**Задания**:
1) Ответьте по статье о презентации двухтомника Олега Юрьева:
(a) Во сколько начинается презентация?
(b) Какое издательство подготовило двухтомник?
(c) С какого года Олег Юрьев жил в Германии?
2) Назовите всех поэтов, которые, согласно статье о презентации двухтомника Олега Юрьева, прочтут его стихи.
3) Продолжите статью о презентации двухтомника Олега Юрьева, начав сразу после её последнего предложения.

**Статья**:

********

Теперь Кью работает в режиме чтения

Мы сохранили весь контент, но добавить что-то новое уже нельзя
Куратор литературного направления Центра Вознесенского   · 12 мая 2022

Презентация книги Олега Юрьева в Центре Вознесенского

Олег Юрьев — один из самых ярких поэтов России перестройки и современности, создатель нового ленинградского канона, в котором встретились авангард 20-х годов и гротеск Гоголя. Сегодня, 12 мая, в Центре Вознесенского состоится презентация его двухтомника, подготовленного Издательством Ивана Лимбаха. Начало в 19:00.
Презентация — шанс вживую услышать тексты Юрьева, которые не звучали ранее, познакомиться с его неочевидными работами и вместе вспомнить одного из самых удивительных поэтов переломных 80-х, 90-х и 00-х. О стихах автора и о нем самом расскажут составители сборника — поэты Ольга Мартынова (онлайн) и Валерий Шубинский. Стихи Олега Юрьева прочтут поэты Богдан Агрис, Алла Горбунова, Валентина Фехнер, Ростислав Ярцев. В общей дискуссии примут участие поэт и литературный критик Данила Давыдов, а также драматург Александр Железцов
Бывают поэты-алхимики, а тут впервые, может быть, поэт — не алхимик, управляющий смешением и разделением, умиранием и рождением элементов ради философского камня, а сам — этот подопытный мучимый элемент. Он — то дерево, то медь, то вдруг — золото (как в стихотворении «Хор на дерево и медь»), то он медленно въедается в другие элементы и вещества, то они, как кислота, въедаются в него, то нагревается добела, то остывает. Елена Шварц 
Олег Юрьев (1959–2018) — поэт, прозаик, драматург, эссеист и переводчик. С 1991 года жил в Германии. Лауреат премии имени Хильды Домин (2010). Тексты Олега Юрьева переведены на несколько европейских языков, его пьесы ставились в Германии, Швейцарии, Франции, Польше, Чехии, Канаде и других странах. Лауреат премии «Различие» (СПб, 2014) за книгу «О Родине: Стихи, хоры и песеньки 2010—2013», «в которой поэзия становится исследованием».

********

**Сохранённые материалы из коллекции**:
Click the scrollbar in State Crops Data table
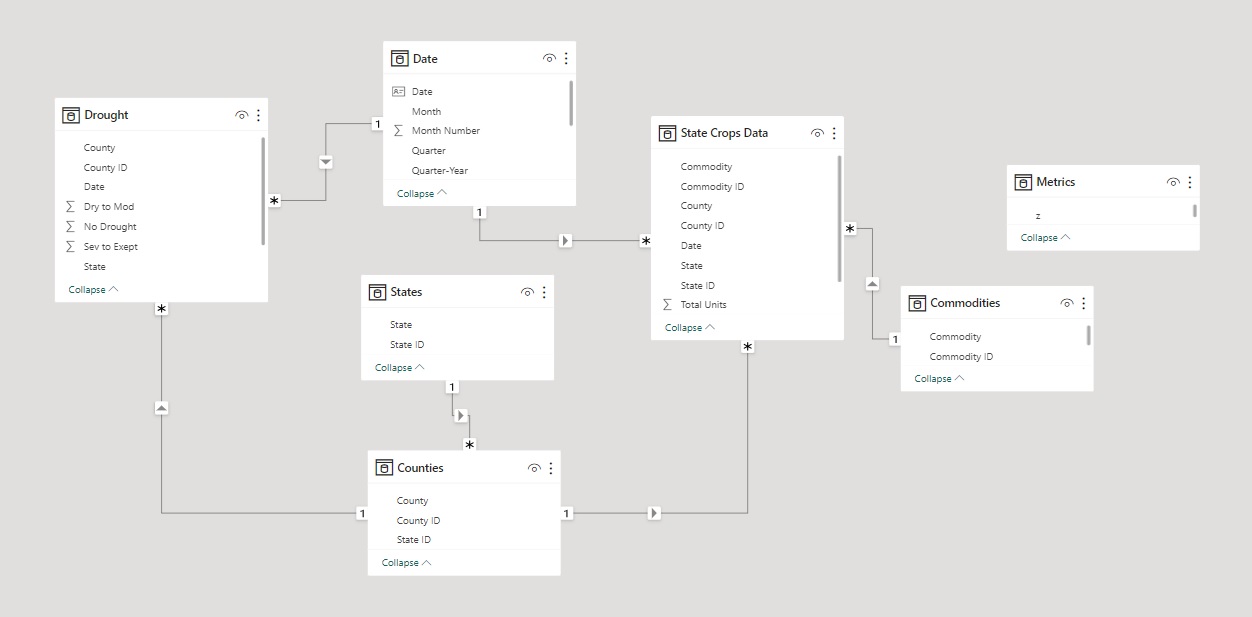Image resolution: width=1252 pixels, height=617 pixels. point(839,220)
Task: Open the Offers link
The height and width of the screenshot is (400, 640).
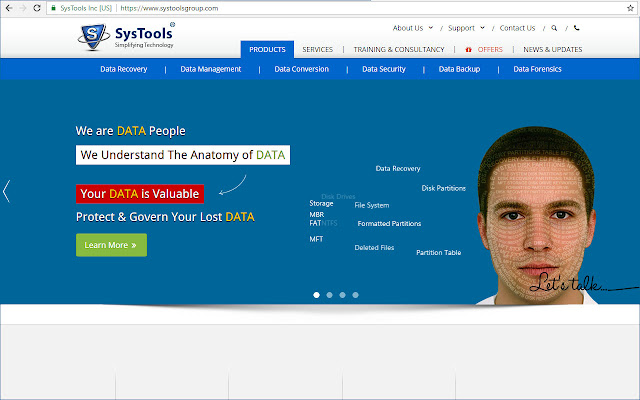Action: tap(486, 49)
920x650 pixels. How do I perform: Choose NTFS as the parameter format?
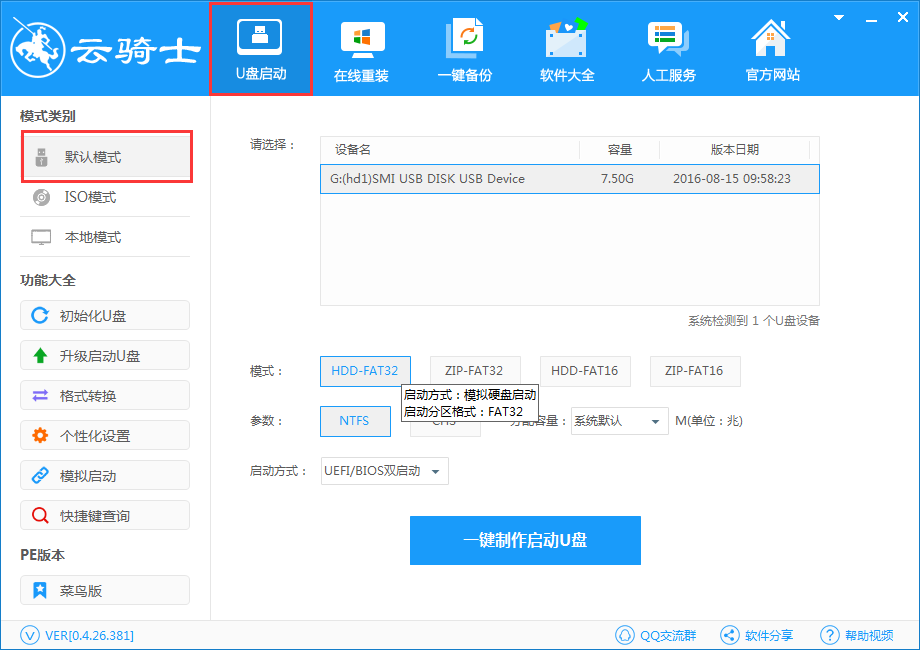[355, 421]
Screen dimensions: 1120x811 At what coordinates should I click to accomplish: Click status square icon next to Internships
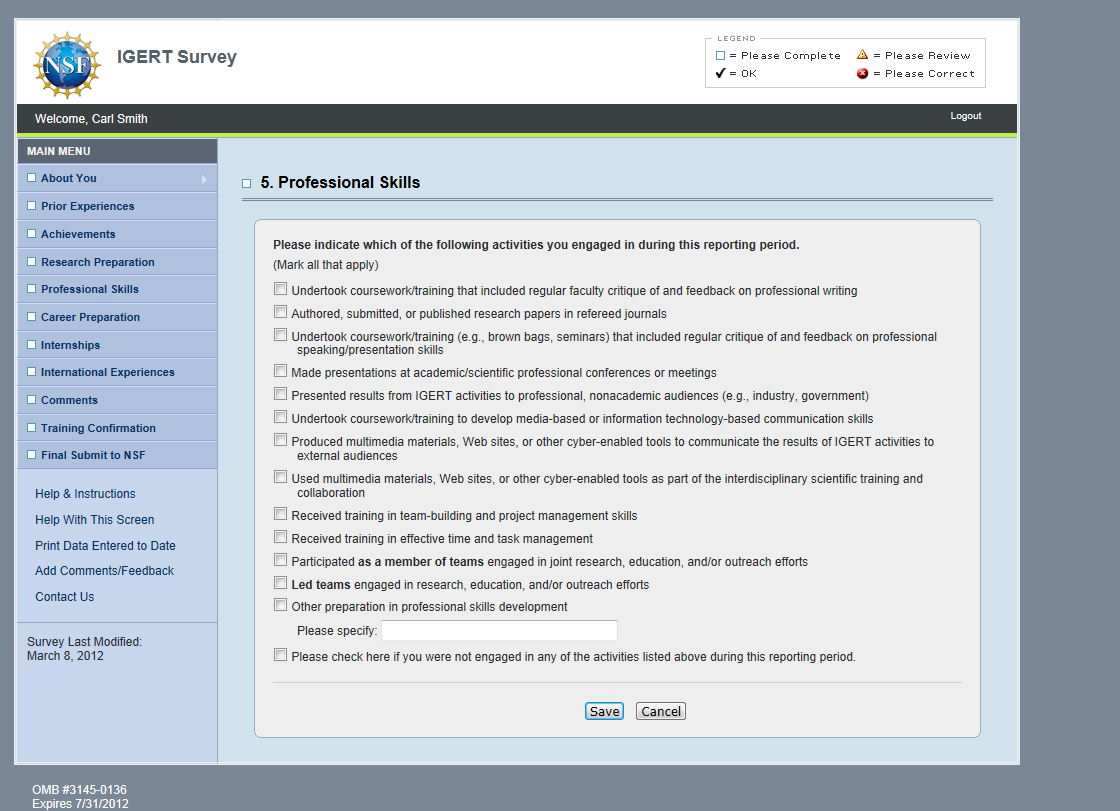(31, 345)
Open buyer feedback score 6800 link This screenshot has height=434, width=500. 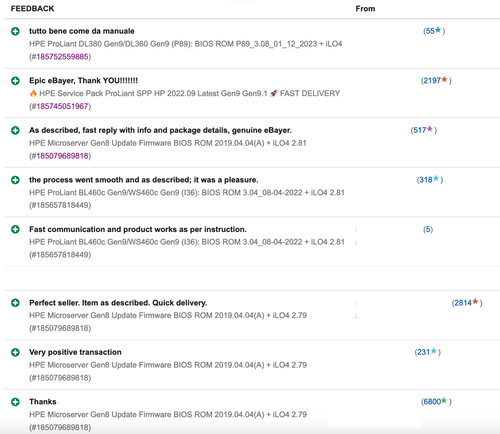[432, 402]
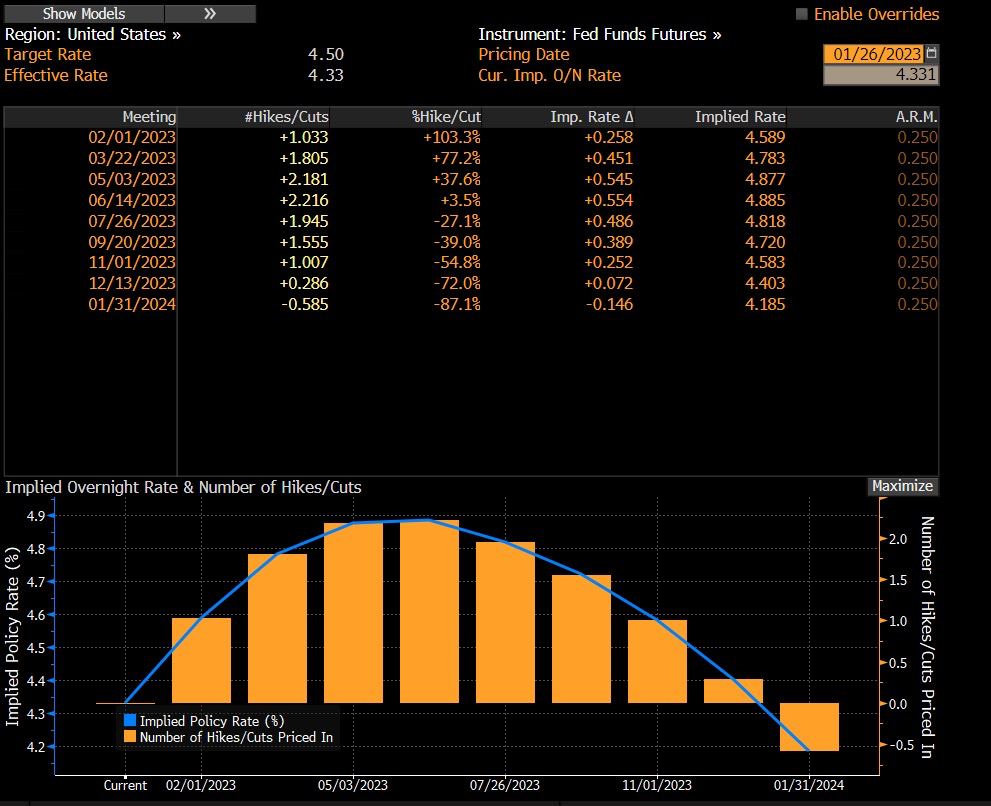Image resolution: width=991 pixels, height=806 pixels.
Task: Expand the double-chevron next to Show Models
Action: coord(209,14)
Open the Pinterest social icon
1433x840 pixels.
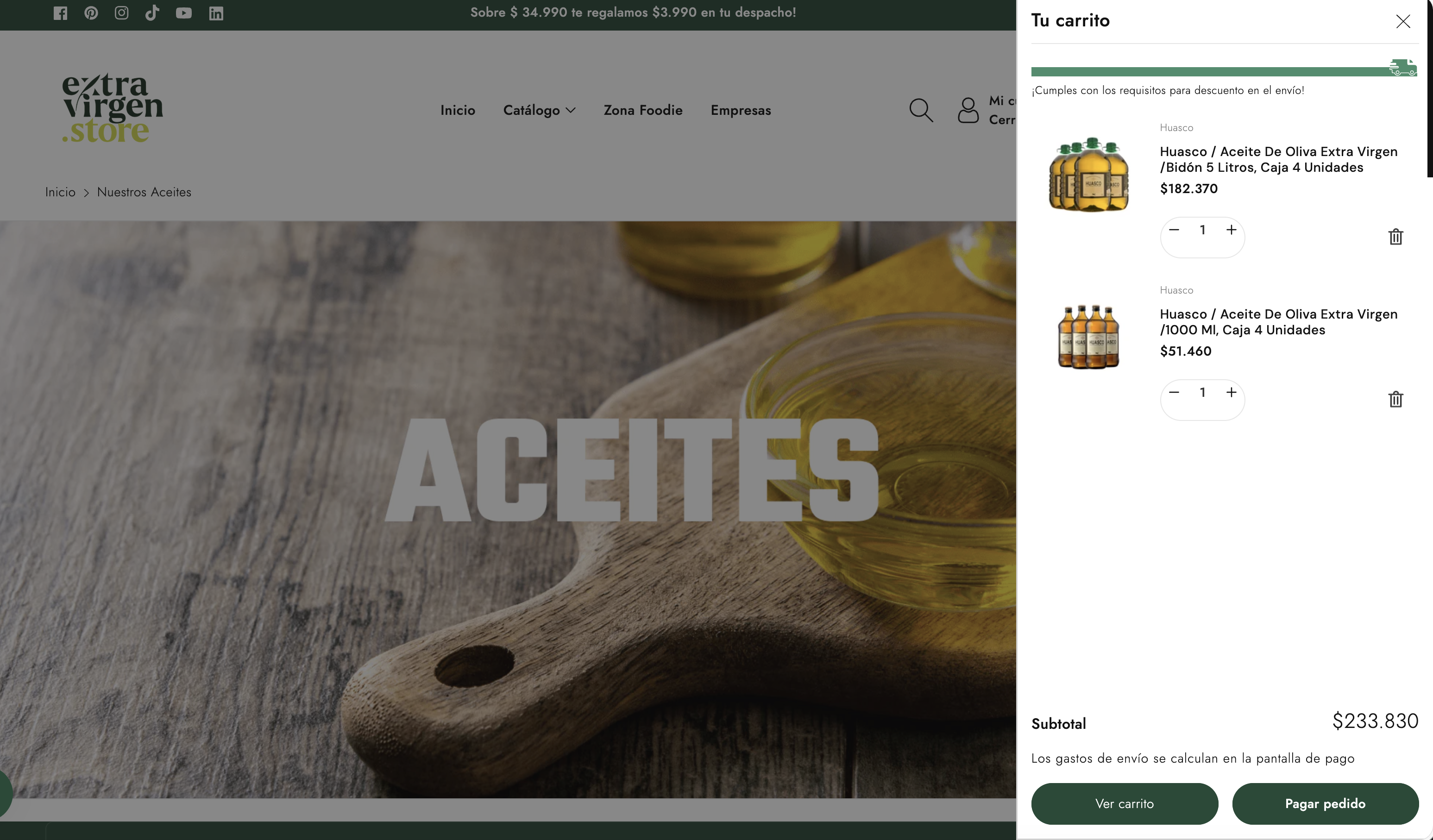point(91,13)
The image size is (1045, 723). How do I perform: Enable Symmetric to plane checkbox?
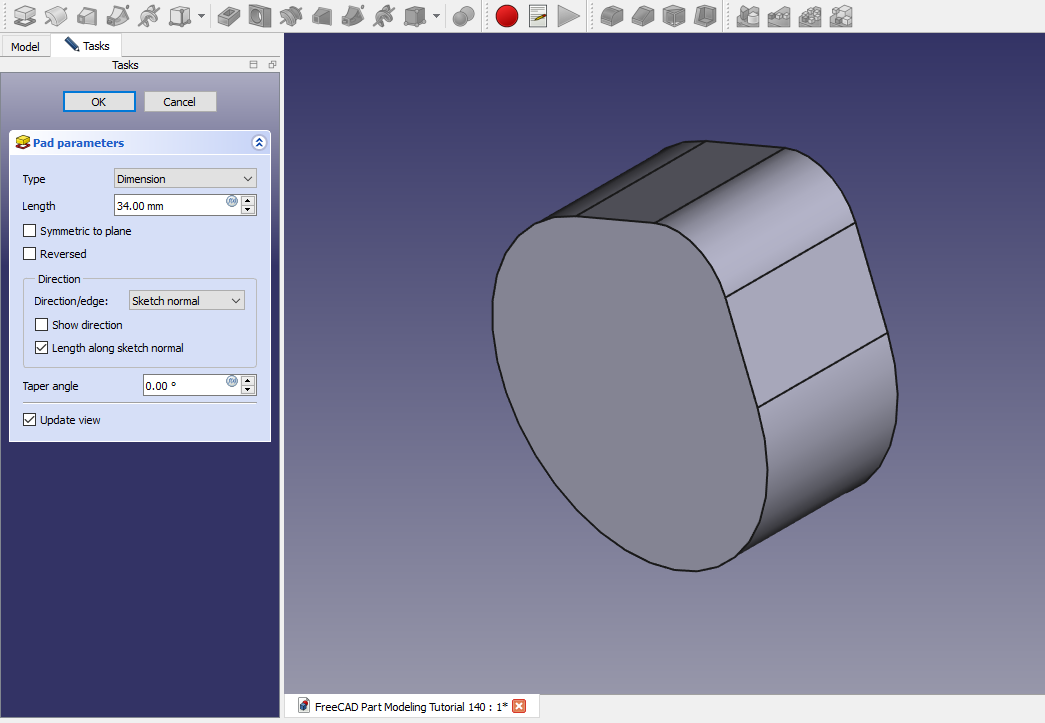click(x=30, y=231)
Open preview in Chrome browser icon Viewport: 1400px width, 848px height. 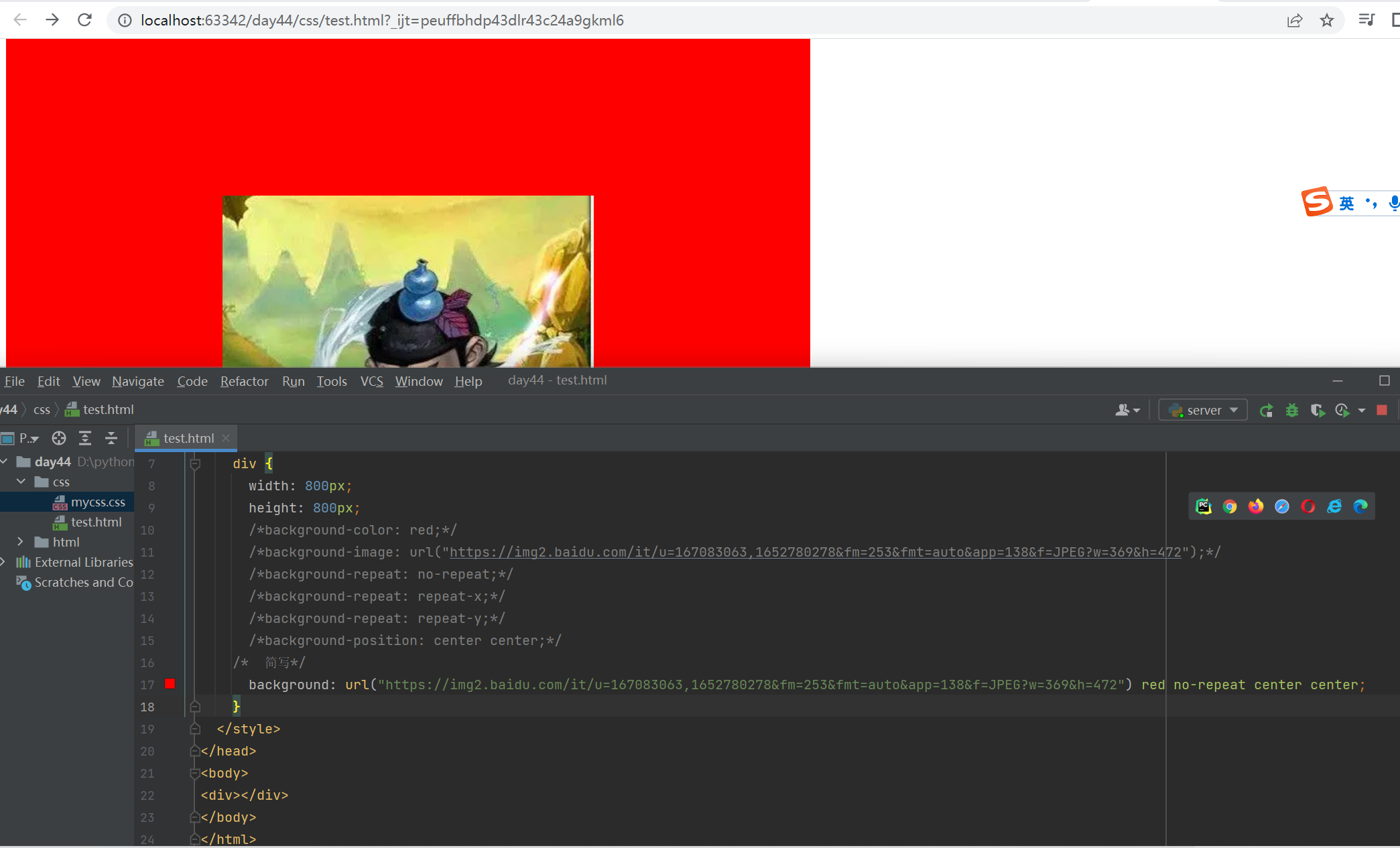(1229, 506)
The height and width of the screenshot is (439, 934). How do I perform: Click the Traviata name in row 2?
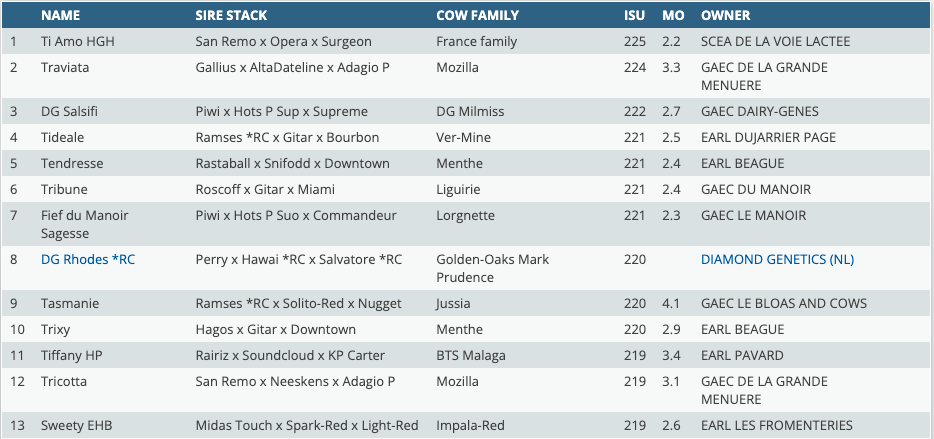pyautogui.click(x=65, y=68)
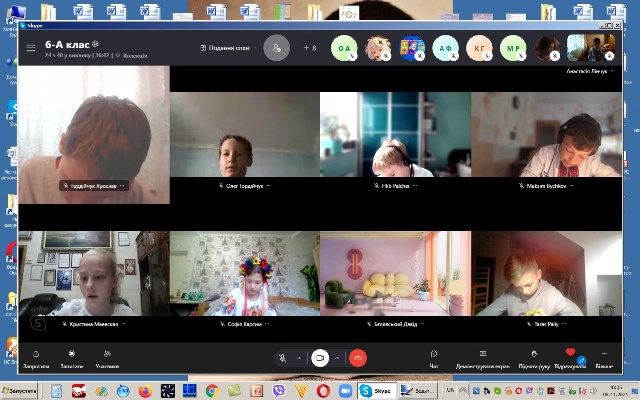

********

**Разобранные задачи**:
1)
(a) В 19:00.
(b) Издательство Ивана Лимбаха.
(c) С 1991 года.

2) Богдан Агрис, Алла Горбунова, Валентина Фехнер, Ростислав Ярцев.

3)
Хор на дерево и медь
строфа I
Кажется, вышелушились бесследно
Зерна глазного пшена,
Только и видит обратное зрение,
Ясное дотемна:
Старые сумерки реже и бреннее
Вычесанного руна,
Старое дерево медно,
Старая медь зелена.
антистрофа I
Пойте, славянки, во мгле переулка,
Шелком шурша о бока,
Не обернуться лицом нераскаянным,
Не обернуться, пока
Толстые змеи идут по окраинам,
Мохнатая машет рука –
Русское дерево гулко,
Немецкая медь глубока.
 строфа II
За языком бы… Да много ли смысла
В мертвой слюне палача?
Много ль осталось объедков у барина,
Латных обносков с плеча?
Бывшая жизнь, ужурчит, переварена,
Склизкую ткань щекоча –
Взмокшее дерево кисло,
Скисшая медь горяча.
антистрофа II
То, что в окраинном ветре гугнило,
Выветрилось без следа,
Только ржавеет на мшистых обочинах
Выкачанная руда.
Старые девушки в платьях намоченных,
Смолкните в никуда –
Поющее дерево гнило,
Поющая медь молода.
эпод
Кажется, все уже начисто сплавлено –
Доверху высвобождена река.
Кажется, все уже намертво сплавлено –
Донизу выработана руда.
Все, что распалось, по горсточкам взвешено
В призраке выключенного луча.
Все, что осталось, по шерсточкам взвешено
В золоте вычесанного руна.
***
Как уметь умирать, нету хитрости в этой науке;
Получасу, сержант, тебе хватит для сказок про то,
Как шагнуть из окопа, раскинув озябшие руки
И не глядя упасть в отворенной земли решето.

Нас не примет крыло двухголовой клекочущей славы –
Эти крылья устали, а им ведь и так тяжело:
Суматошною волей мятущихся кормчих державы
Нас к туманному зеркалу принесло.
Ах, сержант мой, сержант, не грусти, что парадного шагу
Не изведали мы и не знаем, как честь отдавать,
Нам не надобно чести твердить за тобою присягу
И расшитую мокрую тряпку смеясь целовать.

Наша родина то ли, что в рупорах давится ложью,
Что звенит ни о чем и не верит себе самому,
Что, зевая в кулак, на щекастую молится рожу
И бесплатно бесплатную строит тюрьму?
Наша родина то ли, что в пытницких жрет осетрины,
Что вонючим портвейном сжигает извечную боль,
Что развинченной куклой глядит с потемневшей витрины
На трамвая бескрылую моль?
Я скажу тебе, сука, сержант Охрименко Григорий:
«Наша родина то, что тебе заколочено в кровь,
Что тебя заставляет креститься на крематорий
И угрюмо смеяться, поднявши косматую бровь!»
Зима 1993
Реки иссечённая шкурка
Медлительным дыбом встает,
Из ж
елез ночных Ленинграда
Сгустившийся капает йод.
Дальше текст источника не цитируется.